- AIM
Reproduce everything in the listing below, from the line containing "Given: Click the orange header bar area" down to the end of the listing, and leave the pictures out of your answer.
╭──
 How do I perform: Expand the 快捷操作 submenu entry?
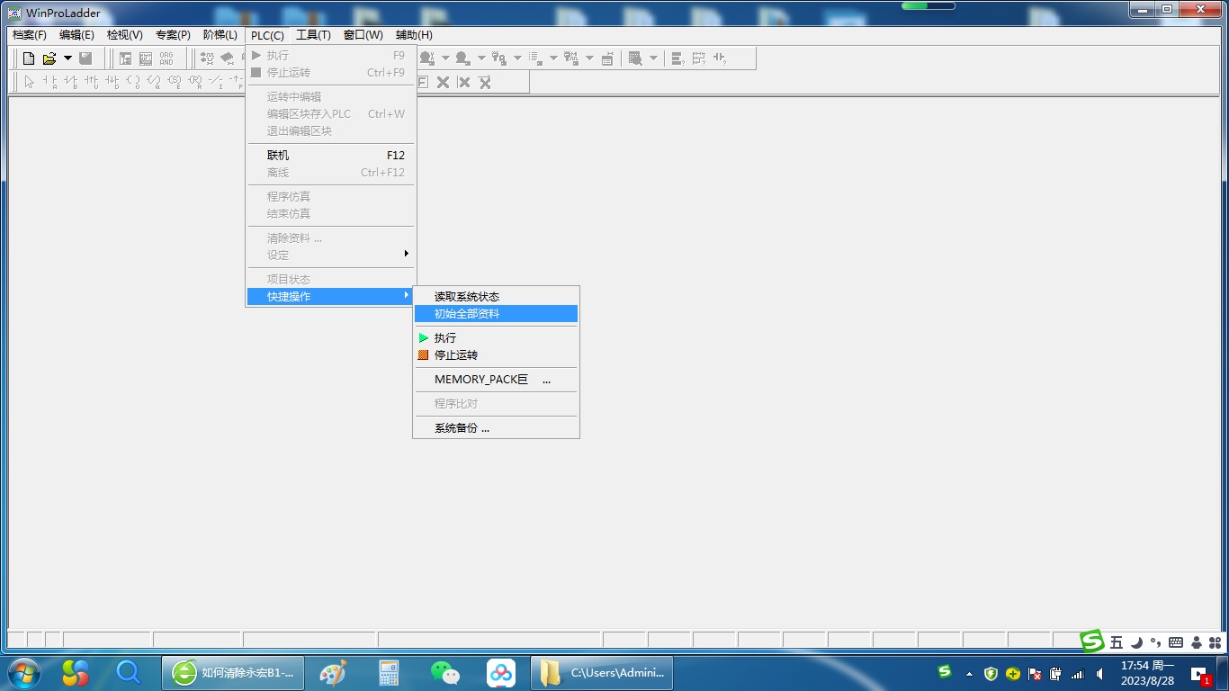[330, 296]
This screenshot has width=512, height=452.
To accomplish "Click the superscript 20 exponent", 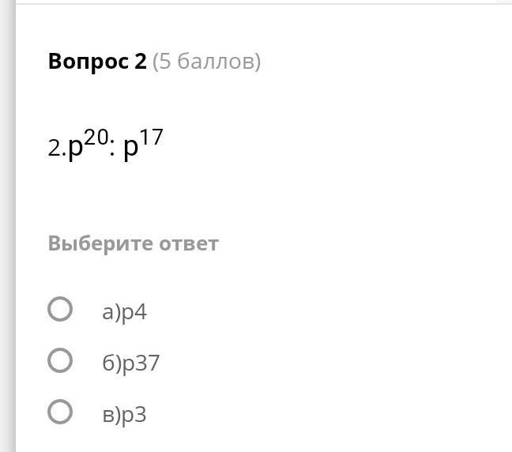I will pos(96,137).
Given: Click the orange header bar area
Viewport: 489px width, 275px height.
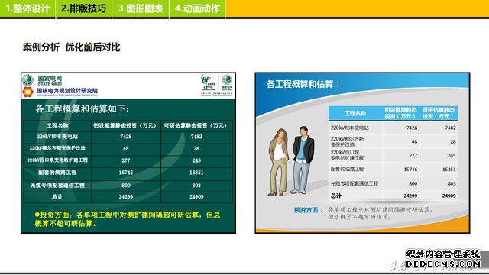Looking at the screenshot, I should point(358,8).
╰──
- FULL OUTPUT
Given: Click the orange header bar area
Viewport: 489px width, 275px height.
Looking at the screenshot, I should point(358,8).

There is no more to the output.